### Task
Leave out the pictures, and reproduce exactly the lines from the line containing "At what coordinates" through the final line of the entries.

---

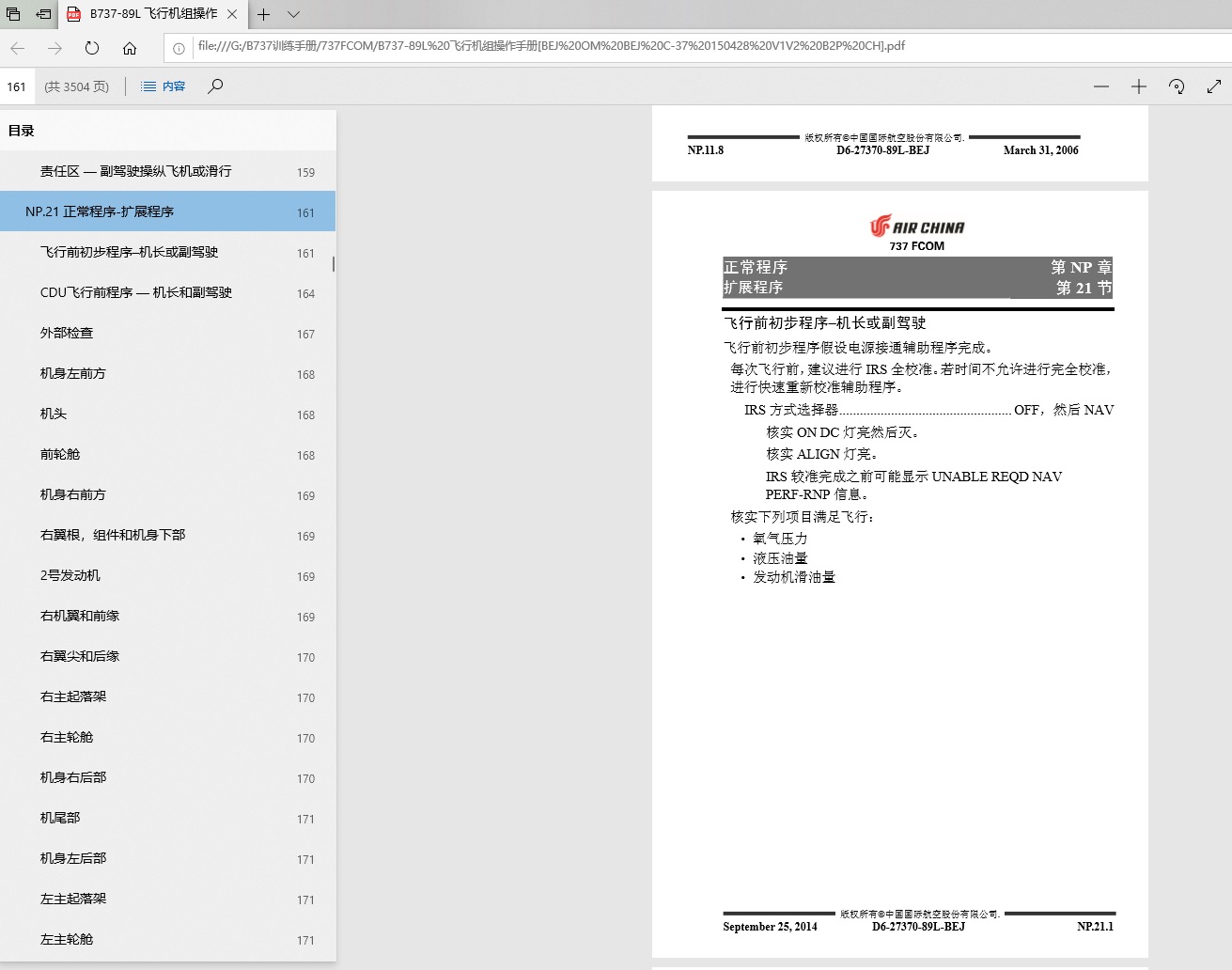Open the CDU飞行前程序 section
1232x970 pixels.
pos(122,292)
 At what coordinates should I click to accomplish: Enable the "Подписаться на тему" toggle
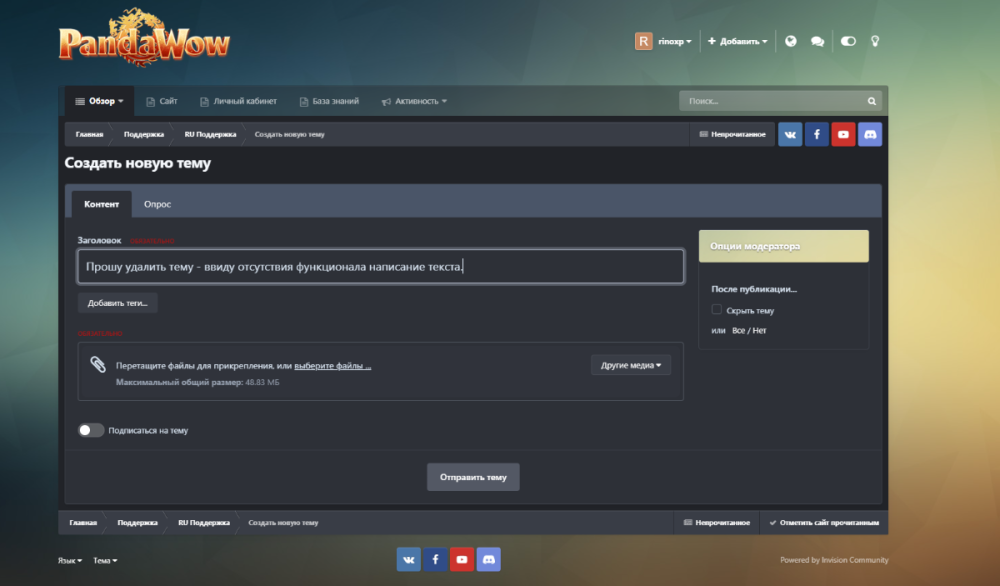pyautogui.click(x=91, y=430)
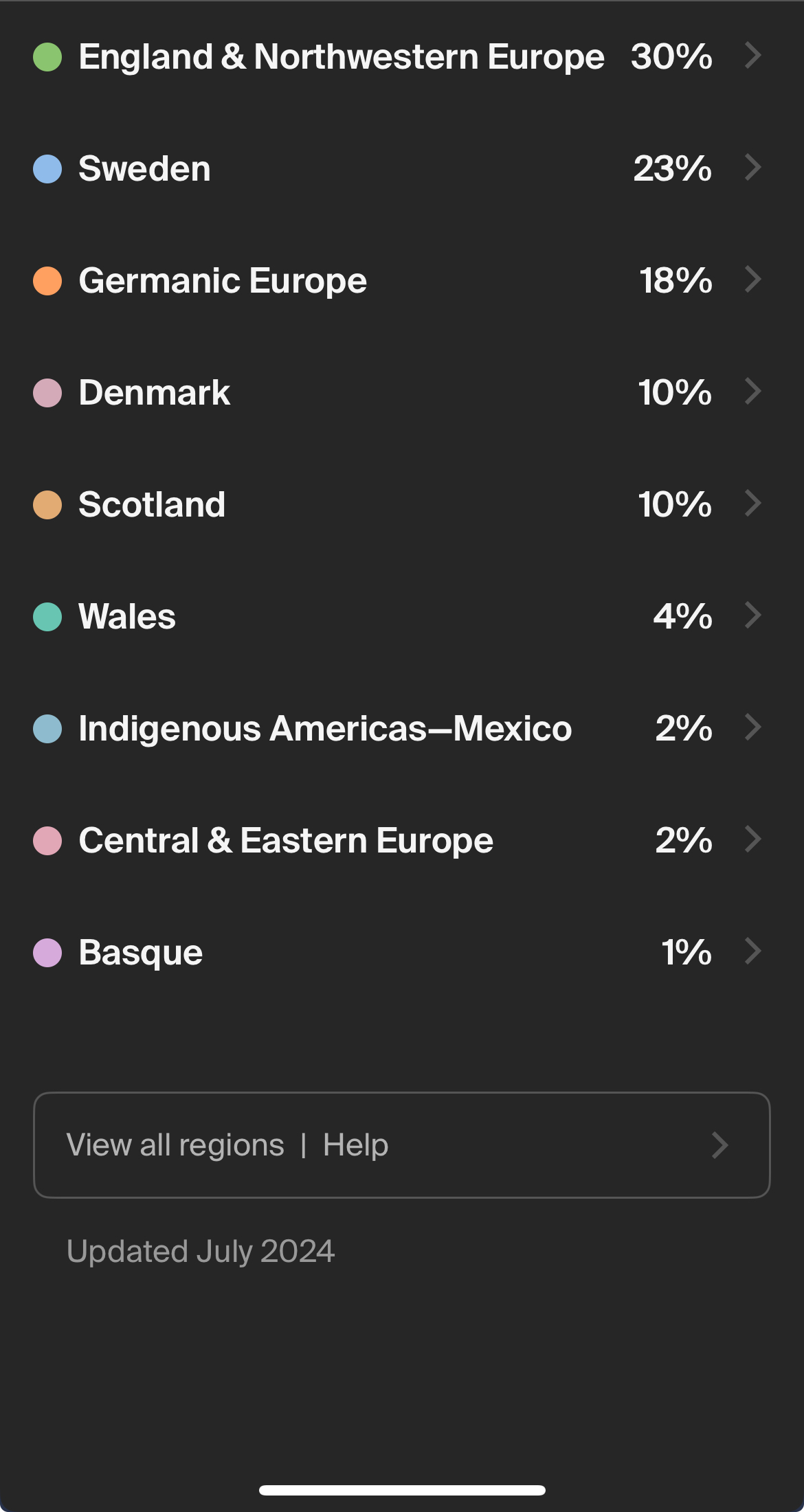804x1512 pixels.
Task: Click chevron next to Wales 4%
Action: click(x=753, y=616)
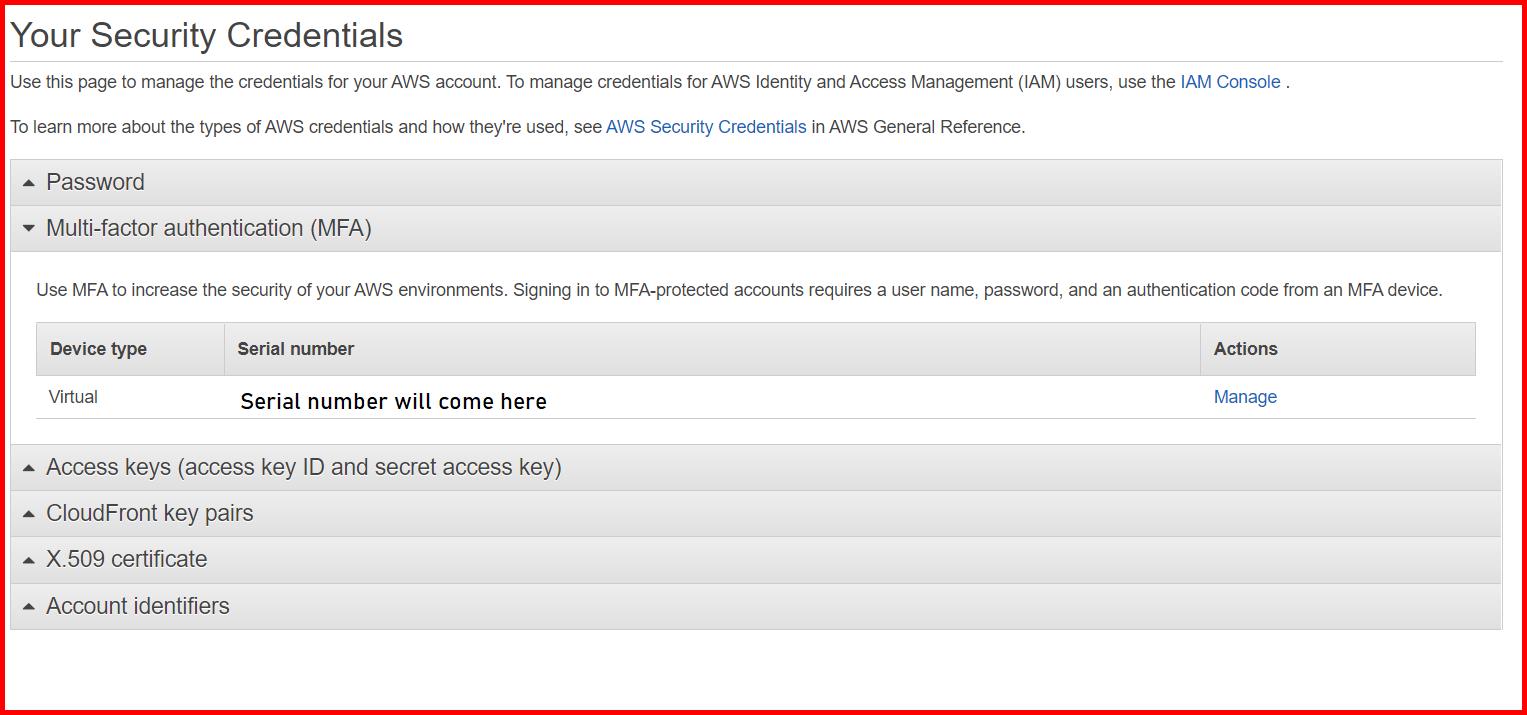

---

### Written response
 At what coordinates should I click to accomplish: Enable the "Подписаться на тему" toggle
pyautogui.click(x=91, y=430)
804x1512 pixels.
Task: Click chevron next to Wales 4%
Action: click(x=753, y=616)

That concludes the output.